• PROBLEM TO SOLVE
In the listing beneath this line, copy exactly the lines starting with the one containing "Click the Search icon in the sidebar" and going on through the one containing "You are a computer-use agent. This".

• DATA FOR THE TASK
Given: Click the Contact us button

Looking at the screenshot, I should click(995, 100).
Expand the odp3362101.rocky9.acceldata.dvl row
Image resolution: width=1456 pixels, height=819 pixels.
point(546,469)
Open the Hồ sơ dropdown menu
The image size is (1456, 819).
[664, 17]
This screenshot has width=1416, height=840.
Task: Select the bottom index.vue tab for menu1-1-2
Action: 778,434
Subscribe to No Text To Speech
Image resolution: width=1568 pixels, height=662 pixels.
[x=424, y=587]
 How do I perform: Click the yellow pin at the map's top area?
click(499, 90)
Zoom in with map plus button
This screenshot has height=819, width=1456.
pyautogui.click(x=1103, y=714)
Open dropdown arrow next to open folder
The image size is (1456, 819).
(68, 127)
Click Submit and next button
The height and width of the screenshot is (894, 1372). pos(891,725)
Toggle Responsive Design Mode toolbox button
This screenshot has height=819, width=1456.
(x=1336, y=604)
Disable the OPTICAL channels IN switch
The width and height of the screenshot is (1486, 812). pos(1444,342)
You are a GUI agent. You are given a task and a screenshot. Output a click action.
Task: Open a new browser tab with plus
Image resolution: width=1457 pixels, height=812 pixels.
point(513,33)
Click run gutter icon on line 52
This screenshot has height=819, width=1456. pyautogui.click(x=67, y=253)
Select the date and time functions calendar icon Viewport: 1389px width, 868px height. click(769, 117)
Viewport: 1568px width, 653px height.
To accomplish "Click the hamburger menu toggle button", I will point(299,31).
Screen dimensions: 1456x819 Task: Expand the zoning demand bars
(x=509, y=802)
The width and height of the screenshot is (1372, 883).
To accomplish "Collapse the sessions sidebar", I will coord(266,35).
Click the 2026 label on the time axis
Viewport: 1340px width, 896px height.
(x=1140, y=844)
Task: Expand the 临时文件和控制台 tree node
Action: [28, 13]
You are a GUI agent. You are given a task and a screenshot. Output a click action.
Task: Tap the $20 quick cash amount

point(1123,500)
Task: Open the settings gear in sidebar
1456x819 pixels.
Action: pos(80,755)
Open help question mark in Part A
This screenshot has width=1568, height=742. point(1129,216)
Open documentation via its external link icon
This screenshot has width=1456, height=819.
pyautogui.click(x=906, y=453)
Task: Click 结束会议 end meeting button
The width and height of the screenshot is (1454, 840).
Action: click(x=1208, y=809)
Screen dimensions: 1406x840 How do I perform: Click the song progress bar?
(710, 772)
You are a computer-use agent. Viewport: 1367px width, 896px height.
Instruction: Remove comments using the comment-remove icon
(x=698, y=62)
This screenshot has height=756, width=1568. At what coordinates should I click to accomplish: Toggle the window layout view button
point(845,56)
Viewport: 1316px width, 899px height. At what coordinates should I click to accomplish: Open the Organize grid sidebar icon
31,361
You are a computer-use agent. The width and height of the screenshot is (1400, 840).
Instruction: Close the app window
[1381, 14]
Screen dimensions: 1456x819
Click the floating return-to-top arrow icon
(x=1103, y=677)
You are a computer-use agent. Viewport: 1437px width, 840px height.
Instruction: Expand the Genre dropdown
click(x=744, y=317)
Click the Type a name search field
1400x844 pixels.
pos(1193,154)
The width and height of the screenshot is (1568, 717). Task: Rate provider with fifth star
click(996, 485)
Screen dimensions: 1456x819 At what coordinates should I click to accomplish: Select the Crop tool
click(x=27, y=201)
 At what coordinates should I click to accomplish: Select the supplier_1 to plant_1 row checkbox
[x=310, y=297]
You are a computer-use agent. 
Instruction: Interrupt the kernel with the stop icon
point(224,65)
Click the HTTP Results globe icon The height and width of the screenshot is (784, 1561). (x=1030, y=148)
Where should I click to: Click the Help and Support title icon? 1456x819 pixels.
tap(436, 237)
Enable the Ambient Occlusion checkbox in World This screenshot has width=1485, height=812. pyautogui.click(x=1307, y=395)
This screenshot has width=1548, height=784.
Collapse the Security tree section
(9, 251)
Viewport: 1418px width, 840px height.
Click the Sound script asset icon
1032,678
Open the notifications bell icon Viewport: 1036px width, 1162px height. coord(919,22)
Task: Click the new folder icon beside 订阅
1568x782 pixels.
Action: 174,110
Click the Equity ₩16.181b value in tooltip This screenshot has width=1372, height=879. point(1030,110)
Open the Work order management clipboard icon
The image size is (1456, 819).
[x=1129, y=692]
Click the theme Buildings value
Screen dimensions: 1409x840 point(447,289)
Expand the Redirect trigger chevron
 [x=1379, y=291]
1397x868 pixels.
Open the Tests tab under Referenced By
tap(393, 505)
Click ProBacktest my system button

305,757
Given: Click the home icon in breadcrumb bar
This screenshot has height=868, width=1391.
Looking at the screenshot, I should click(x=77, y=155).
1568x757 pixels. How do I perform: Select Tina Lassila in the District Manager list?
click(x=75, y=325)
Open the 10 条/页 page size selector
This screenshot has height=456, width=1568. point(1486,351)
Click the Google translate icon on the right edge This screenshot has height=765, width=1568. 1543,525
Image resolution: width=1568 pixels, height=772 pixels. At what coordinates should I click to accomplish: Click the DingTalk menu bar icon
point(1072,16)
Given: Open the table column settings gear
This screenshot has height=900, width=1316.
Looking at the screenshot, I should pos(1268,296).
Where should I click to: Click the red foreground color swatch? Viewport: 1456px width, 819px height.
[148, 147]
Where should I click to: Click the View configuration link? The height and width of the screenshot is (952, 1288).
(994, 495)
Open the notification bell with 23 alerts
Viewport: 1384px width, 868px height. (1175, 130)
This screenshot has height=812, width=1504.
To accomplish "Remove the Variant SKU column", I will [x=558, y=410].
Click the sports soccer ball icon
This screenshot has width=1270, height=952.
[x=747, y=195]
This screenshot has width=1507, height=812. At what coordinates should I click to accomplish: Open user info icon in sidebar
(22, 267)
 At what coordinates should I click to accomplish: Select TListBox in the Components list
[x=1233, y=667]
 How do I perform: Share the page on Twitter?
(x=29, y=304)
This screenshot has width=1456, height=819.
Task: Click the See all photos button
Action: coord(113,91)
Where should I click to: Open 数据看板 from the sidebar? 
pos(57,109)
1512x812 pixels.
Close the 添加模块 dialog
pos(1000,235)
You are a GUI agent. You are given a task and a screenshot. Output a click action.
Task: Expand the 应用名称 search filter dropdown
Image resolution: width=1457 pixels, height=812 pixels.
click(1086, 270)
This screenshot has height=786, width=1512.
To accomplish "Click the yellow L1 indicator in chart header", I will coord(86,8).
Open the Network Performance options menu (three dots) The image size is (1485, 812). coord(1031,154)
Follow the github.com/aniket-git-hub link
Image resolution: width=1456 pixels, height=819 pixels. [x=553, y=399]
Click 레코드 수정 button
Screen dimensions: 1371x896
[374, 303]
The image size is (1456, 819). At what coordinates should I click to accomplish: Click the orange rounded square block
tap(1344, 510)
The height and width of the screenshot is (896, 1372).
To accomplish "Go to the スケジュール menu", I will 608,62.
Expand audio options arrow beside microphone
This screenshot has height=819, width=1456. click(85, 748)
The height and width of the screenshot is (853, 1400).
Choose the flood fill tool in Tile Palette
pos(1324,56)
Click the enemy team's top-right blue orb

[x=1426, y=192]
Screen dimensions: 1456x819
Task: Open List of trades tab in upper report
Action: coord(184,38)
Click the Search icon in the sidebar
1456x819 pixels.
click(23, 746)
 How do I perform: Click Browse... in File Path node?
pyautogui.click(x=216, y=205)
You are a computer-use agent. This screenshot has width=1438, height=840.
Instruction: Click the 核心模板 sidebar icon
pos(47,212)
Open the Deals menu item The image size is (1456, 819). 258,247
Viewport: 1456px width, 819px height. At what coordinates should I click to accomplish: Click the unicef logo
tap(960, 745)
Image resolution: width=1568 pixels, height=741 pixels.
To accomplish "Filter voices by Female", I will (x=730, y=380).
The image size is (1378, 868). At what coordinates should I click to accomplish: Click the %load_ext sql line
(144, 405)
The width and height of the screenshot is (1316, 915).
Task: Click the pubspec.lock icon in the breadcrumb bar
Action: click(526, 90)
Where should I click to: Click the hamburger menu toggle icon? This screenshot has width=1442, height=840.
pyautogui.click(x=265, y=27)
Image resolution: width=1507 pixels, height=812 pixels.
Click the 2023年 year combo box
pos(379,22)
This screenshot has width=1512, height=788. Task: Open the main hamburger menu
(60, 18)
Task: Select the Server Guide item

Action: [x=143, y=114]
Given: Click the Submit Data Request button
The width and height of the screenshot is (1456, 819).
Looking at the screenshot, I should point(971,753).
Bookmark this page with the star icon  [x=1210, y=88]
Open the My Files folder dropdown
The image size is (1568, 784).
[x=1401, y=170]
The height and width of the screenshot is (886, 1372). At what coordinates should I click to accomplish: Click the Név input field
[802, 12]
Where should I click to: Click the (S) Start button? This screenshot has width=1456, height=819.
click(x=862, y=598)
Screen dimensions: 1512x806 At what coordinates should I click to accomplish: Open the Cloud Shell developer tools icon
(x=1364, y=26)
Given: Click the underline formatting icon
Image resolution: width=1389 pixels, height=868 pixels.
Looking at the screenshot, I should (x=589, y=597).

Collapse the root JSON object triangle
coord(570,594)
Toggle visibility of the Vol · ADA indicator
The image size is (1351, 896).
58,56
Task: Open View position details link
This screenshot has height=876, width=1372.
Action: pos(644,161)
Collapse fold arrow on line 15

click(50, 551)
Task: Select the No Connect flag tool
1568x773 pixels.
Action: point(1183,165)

• PROBLEM SOLUTION
Click the Search icon in the sidebar
1456x819 pixels.
click(23, 746)
 How do I perform: Click Browse... in File Path node?
pyautogui.click(x=216, y=205)
You are a computer-use agent. This screenshot has width=1438, height=840.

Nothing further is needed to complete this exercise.